Since the group started outreach efforts regarding the use of recirculating systems, there also has been a change in the way that farmed fish is discussed, said Cufone.

“A lot of people associated farmed fish with a negative connotation,” ​she said. “People are learning that it depends on how the fish is farmed and where the fish is farmed.”

Recirculating systems 

Recirculating systems do not have some of the challenges that ocean-based fish farming does, said Cufone

As fish are raised in a private space, not a public resource, there can be less overlap with other activities, like competition with local fishing communities, she said. Recirculating systems also provide the chance to limit some types of resource use – like energy and water.

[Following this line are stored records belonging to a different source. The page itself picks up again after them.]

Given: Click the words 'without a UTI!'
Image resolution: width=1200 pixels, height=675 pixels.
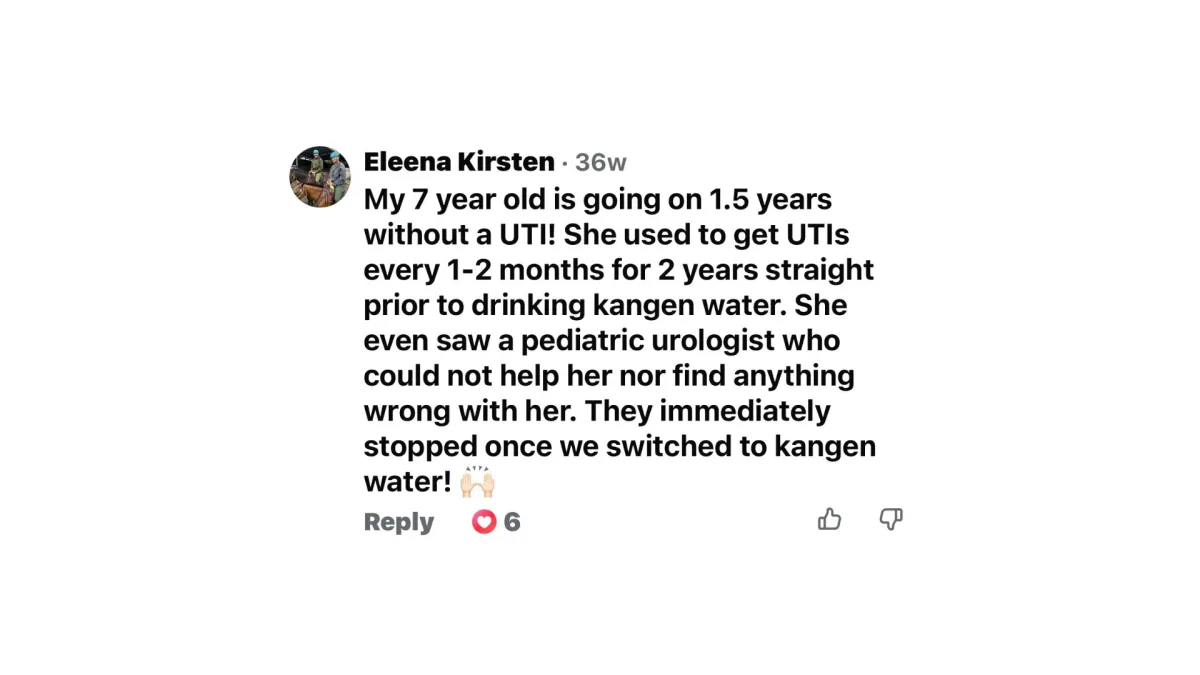Looking at the screenshot, I should tap(462, 235).
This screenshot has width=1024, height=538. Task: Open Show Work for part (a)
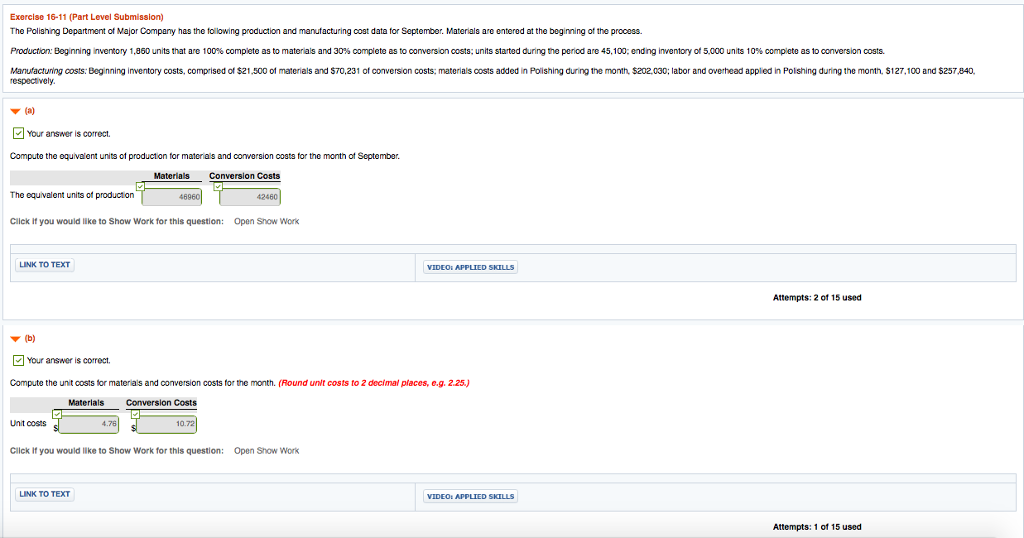click(x=266, y=222)
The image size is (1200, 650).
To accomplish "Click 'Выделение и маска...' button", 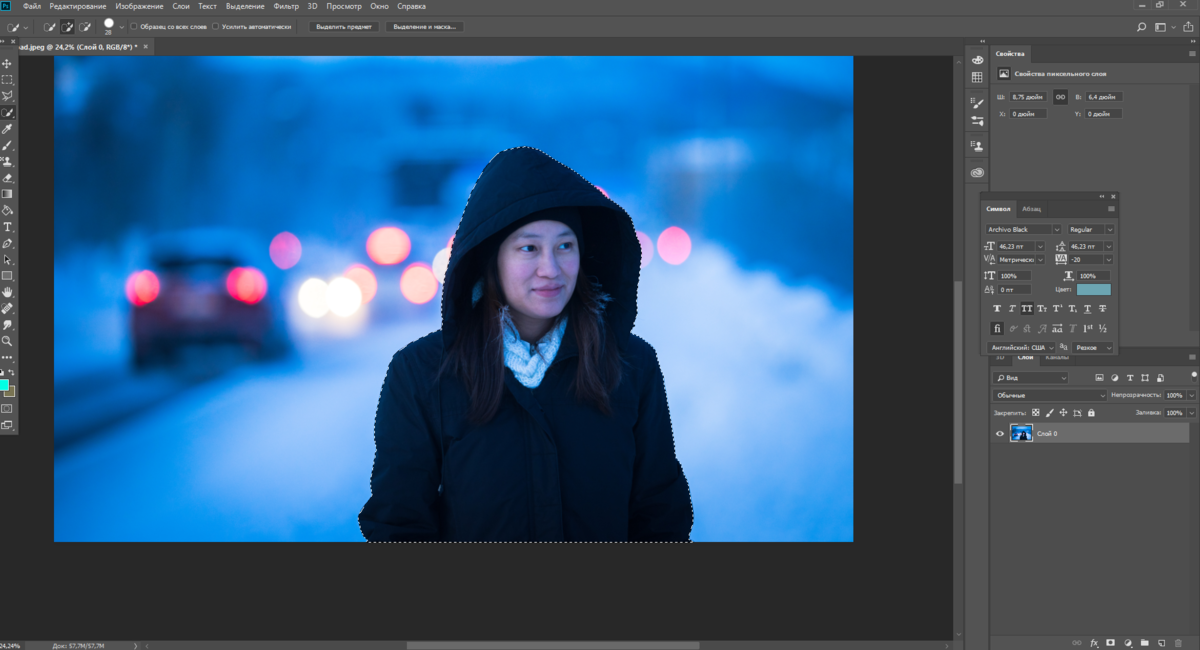I will [424, 27].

“The farm that we have in New Orleans, the [fish tanks] are made of wood, and sand, and concrete and dug into the ground to get a geothermic benefit,” ​she said. “If you compare that kind of system with what is necessary to be out in the ocean – transportation, and fuel, and the cages and [maintenance] – it’s a lot of work and expensive.”

RFC raises catfish for consumption and ornamental species for educational purposes, she said. The setup allows for water to be cleaned through a hydroponics growing system and then return to the fish tanks.

“We don’t need to add chemicals or antibiotics – we just feed the fish,”​ said Cufone. In an offshore setup, there is a risk that fish will escape and disease challenges can mean the need for antibiotic use, which ends up in the water, she added.  

Ocean-based fish farming concerns

The Recirculating Farms Coalition recently was among the groups speaking against proposed federal legislation to support or expand ocean-based fish farming. The environmental and aquaculture organizations involved also sent a letter​ to Congress highlighting concerns about ocean-based fish farming.

“Ocean fish farming was suggested 10 years ago and we were formed to offer an alternative … and that’s still where we are today,”​ she said. “I feel like we’re refighting many of the same battles.”

“We wanted to raise awareness that it was coming – there are a lot of issues at the federal level right now and it would be easy for this to sneak under the radar,”​ she said of the current legislation. “But we noticed, and we are concerned. We’re sending letters and petitions so people are aware.”